What to produce:
Transcribe the lines from the one containing "At what coordinates should I click to accomplish: Select Pause" through the one containing "tap(20, 1047)", inclusive, reproducing each one precisely.

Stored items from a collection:
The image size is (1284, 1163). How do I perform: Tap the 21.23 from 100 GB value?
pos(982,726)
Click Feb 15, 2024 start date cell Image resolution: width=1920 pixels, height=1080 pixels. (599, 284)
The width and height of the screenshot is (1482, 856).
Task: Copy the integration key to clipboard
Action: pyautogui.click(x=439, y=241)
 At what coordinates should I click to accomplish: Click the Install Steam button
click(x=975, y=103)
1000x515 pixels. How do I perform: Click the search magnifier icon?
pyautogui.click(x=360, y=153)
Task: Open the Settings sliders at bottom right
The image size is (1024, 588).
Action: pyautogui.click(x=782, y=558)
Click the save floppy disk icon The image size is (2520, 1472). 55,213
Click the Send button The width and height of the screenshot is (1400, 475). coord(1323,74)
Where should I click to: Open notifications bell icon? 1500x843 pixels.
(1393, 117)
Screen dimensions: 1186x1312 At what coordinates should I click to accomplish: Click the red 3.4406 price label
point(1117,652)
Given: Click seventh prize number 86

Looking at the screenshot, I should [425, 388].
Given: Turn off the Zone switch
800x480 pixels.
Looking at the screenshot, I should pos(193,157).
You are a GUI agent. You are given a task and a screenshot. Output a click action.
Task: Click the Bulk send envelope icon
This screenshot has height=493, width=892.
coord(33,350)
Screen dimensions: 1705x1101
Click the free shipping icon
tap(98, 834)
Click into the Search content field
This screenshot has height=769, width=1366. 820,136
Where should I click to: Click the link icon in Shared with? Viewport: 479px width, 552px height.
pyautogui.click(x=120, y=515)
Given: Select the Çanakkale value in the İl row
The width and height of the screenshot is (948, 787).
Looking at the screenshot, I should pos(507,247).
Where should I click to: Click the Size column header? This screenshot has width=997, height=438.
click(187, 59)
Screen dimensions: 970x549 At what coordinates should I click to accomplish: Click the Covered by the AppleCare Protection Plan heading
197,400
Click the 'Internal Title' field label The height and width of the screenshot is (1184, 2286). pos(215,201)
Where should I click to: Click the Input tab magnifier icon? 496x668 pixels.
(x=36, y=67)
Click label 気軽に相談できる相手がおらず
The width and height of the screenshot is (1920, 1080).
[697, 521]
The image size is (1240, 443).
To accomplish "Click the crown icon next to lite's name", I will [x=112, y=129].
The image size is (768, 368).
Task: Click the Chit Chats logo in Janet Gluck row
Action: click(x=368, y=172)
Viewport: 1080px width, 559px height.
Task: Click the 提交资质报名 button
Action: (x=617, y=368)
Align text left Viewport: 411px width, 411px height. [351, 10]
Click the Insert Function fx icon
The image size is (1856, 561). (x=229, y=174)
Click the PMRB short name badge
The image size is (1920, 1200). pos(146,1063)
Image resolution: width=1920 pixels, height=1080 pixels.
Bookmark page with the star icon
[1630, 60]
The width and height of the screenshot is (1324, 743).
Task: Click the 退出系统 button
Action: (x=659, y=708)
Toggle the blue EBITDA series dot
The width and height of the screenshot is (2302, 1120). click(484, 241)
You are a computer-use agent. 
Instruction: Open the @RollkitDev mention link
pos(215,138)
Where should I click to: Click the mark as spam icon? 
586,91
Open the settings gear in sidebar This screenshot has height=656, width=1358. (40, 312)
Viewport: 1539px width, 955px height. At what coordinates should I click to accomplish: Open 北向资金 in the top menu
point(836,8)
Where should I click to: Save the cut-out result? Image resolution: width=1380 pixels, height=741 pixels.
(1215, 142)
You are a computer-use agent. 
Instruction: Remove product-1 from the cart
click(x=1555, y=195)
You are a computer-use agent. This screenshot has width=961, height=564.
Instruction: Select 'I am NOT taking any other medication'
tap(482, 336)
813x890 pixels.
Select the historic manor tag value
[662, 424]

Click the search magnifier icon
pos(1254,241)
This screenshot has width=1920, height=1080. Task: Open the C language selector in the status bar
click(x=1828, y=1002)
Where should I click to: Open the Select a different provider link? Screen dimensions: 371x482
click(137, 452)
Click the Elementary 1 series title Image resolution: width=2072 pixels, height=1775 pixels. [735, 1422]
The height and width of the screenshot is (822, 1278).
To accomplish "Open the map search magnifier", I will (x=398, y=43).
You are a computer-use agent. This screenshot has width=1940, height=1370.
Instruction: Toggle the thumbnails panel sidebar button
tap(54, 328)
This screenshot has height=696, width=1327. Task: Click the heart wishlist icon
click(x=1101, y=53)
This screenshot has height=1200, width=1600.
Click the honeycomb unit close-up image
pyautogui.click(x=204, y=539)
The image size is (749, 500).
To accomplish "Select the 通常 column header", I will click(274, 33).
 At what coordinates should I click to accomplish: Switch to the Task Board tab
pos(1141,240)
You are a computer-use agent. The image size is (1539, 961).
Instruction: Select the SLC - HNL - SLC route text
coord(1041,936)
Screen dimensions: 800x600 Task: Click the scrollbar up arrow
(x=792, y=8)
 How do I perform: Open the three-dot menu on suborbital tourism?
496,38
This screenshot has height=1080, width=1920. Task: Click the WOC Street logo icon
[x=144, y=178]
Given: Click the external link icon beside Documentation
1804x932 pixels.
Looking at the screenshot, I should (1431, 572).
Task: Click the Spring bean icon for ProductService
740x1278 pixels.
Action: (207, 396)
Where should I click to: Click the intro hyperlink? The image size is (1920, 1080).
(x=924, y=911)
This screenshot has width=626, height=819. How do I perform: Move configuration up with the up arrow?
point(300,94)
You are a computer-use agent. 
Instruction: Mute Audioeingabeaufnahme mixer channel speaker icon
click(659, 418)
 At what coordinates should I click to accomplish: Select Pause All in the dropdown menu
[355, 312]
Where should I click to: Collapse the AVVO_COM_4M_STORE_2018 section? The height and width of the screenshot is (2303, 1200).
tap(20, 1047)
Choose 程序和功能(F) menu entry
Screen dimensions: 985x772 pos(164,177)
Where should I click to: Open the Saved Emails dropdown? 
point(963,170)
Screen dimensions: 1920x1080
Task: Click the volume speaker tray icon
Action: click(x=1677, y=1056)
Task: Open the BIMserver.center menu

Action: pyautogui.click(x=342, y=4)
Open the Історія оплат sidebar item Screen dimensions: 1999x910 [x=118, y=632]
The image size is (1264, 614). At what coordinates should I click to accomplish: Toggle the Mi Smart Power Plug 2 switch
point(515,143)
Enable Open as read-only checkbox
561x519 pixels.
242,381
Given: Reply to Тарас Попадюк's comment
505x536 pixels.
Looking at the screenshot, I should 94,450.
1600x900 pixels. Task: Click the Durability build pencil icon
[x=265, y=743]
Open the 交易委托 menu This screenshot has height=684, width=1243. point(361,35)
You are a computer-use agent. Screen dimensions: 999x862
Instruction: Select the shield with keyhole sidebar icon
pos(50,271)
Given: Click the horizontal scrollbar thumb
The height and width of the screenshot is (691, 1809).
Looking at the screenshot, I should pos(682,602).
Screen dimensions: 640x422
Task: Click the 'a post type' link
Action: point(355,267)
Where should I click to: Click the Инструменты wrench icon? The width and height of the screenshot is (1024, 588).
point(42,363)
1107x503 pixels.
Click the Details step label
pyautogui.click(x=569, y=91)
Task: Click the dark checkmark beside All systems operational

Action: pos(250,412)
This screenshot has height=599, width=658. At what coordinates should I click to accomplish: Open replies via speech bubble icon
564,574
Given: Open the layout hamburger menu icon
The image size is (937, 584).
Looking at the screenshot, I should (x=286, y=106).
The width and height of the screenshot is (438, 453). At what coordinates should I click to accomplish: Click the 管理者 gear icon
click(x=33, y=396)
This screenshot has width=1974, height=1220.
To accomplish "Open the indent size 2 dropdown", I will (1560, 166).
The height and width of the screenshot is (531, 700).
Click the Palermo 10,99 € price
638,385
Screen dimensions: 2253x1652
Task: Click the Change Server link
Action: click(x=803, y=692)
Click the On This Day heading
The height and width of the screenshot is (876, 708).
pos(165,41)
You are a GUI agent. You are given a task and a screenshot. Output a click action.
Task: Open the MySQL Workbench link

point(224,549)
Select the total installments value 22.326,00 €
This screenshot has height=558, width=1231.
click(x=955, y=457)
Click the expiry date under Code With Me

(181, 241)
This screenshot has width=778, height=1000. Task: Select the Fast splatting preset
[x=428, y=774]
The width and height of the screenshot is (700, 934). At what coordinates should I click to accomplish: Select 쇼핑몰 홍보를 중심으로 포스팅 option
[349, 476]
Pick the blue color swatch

In response:
 At what coordinates should I click to accomplish: Select Pause All in the dropdown menu
[355, 312]
Where should I click to: Collapse the AVVO_COM_4M_STORE_2018 section? The height and width of the screenshot is (2303, 1200).
tap(20, 1047)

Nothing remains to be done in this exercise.